---
title: "Getting started with the `makeit` package"
author: "Arni Magnusson"
date: "`r format(Sys.Date(), '%d %b %Y')`"
output:
  rmarkdown::html_vignette:
    toc: true
    toc_depth: 2
    number_sections: true
vignette: >
  %\VignetteIndexEntry{Getting started with the `makeit` package}
  %\VignetteEngine{knitr::rmarkdown}
  %\VignetteEncoding{UTF-8}
---

```{r, include=FALSE}
knitr::opts_chunk$set(collapse=TRUE, comment="#>")
library(makeit)
unlink("examples", recursive=TRUE)
file.copy(system.file("examples", package="makeit"), ".", recursive=TRUE)
```

```{css, echo=FALSE}
div.sourceCode {margin-bottom:3ex}
h1 {font-size:3ex; margin-top:3ex}
h2 {margin-top:2ex}
img {margin-bottom:1ex; margin-top:1ex}
p {margin-top:2ex}
pre {margin-bottom:3ex; margin-top:2ex}
table {margin-bottom:3ex}
```

# Overview

The [makeit](https://cran.r-project.org/package=makeit) package provides a
simple [make](https://en.wikipedia.org/wiki/Make_(software))-like utility to run
R scripts if needed, based on the last modified time. It is implemented in base
R with no additional software requirements, organizational overhead, or
structural requirements.

The general idea is to run a workflow without repeating tasks that are already
completed.

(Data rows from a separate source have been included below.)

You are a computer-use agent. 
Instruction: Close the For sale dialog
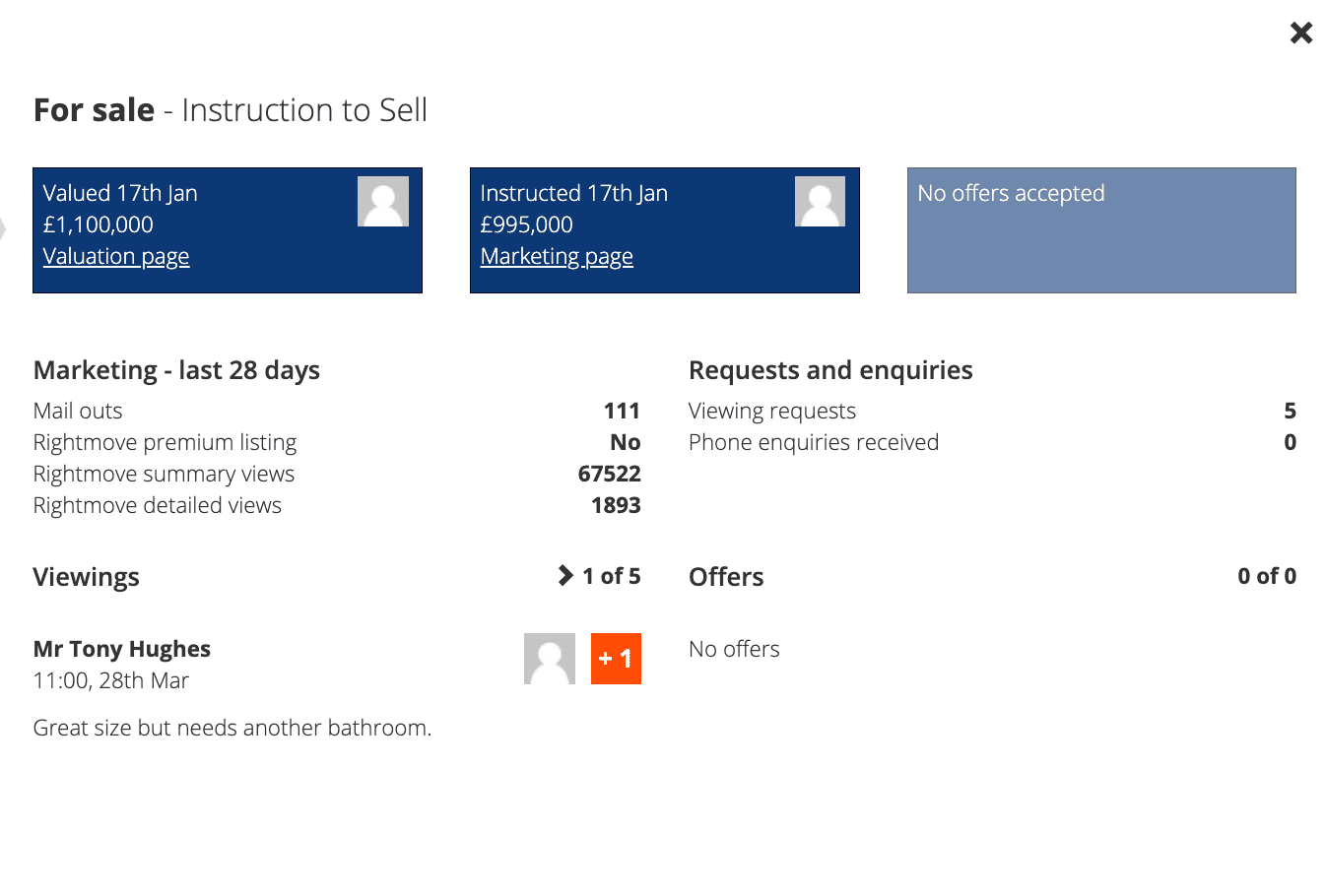point(1301,32)
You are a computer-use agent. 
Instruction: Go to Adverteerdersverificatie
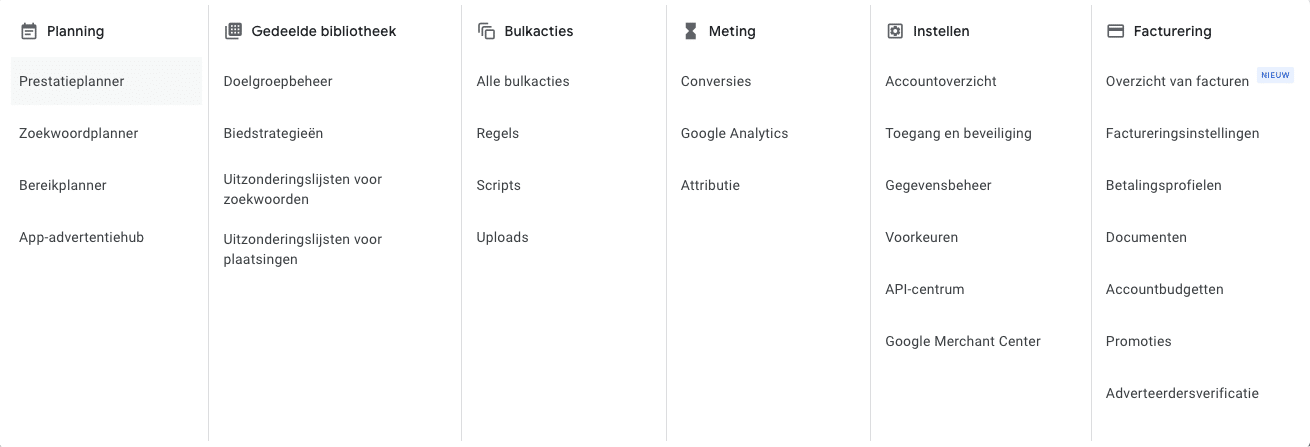[1182, 393]
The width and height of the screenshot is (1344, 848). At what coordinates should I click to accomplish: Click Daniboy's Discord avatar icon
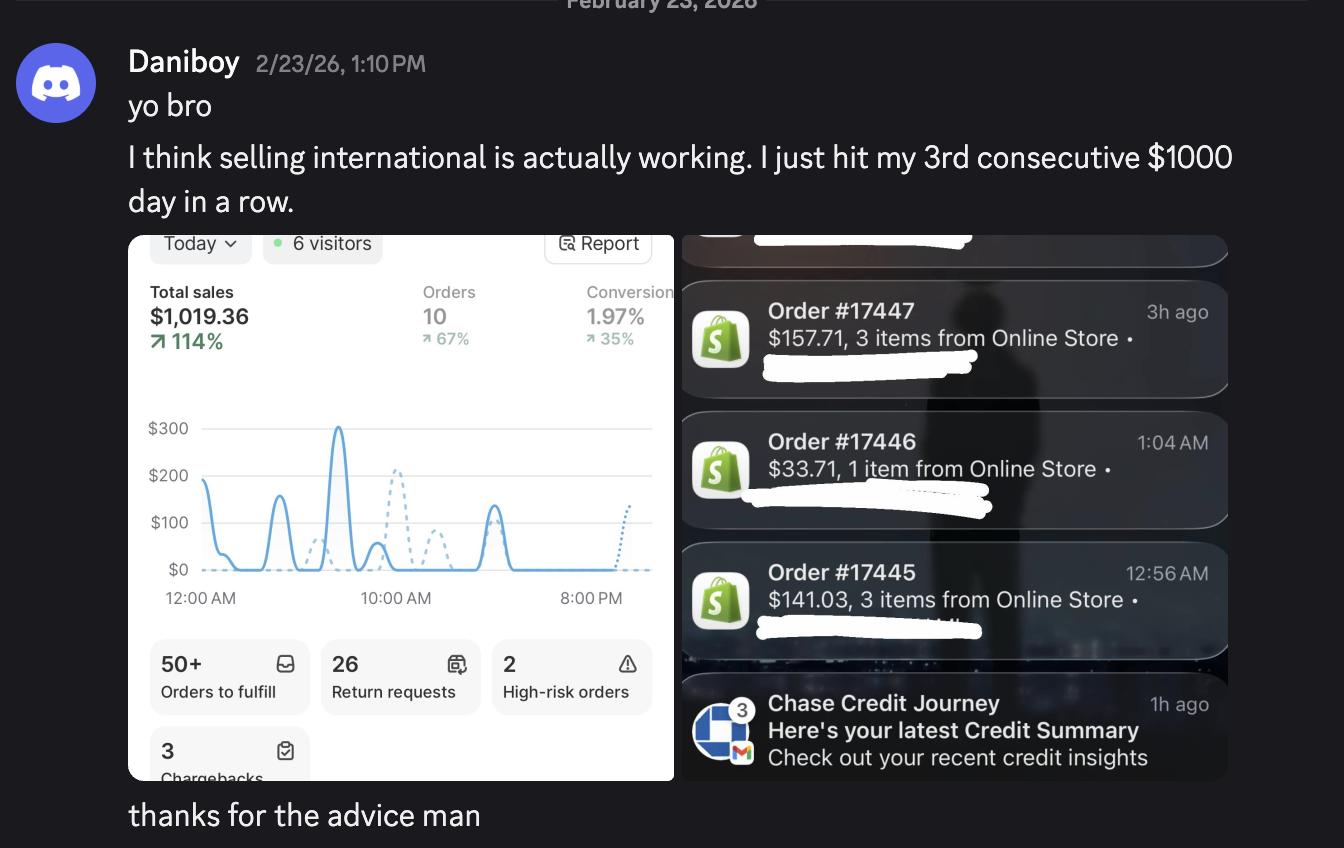(56, 83)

A workflow consists of one or more R scripts, where each script
generates output files.

# Tutorials

The following tutorials come with the package and can be copied from
`library/makeit/examples` to a working directory, or downloaded from
[GitHub](https://github.com/arni-magnusson/makeit/tree/main/inst/examples).

## analysis

```{r, include=FALSE}
knitr::opts_knit$set(root.dir="examples/analysis")
```

This example consists of a script `analysis.R` that uses `input.dat` to produce
`output.dat`.

**Before**

```{r, echo=FALSE, comment=""}
cat(dir(), sep="\n")
```

**Run**

```{r}
make("analysis.R", "input.dat", "output.dat")
```

Try running again:

```{r}
make("analysis.R", "input.dat", "output.dat")
```

Note how a `make()` call has the general form: script *x* uses *y* to produce
*z*.

**After**

```{r, echo=FALSE, comment=""}
cat(dir(), sep="\n")
```

## sequential

```{r, include=FALSE}
knitr::opts_knit$set(root.dir="examples/sequential")
```

This example consists of three scripts, where one runs after the other.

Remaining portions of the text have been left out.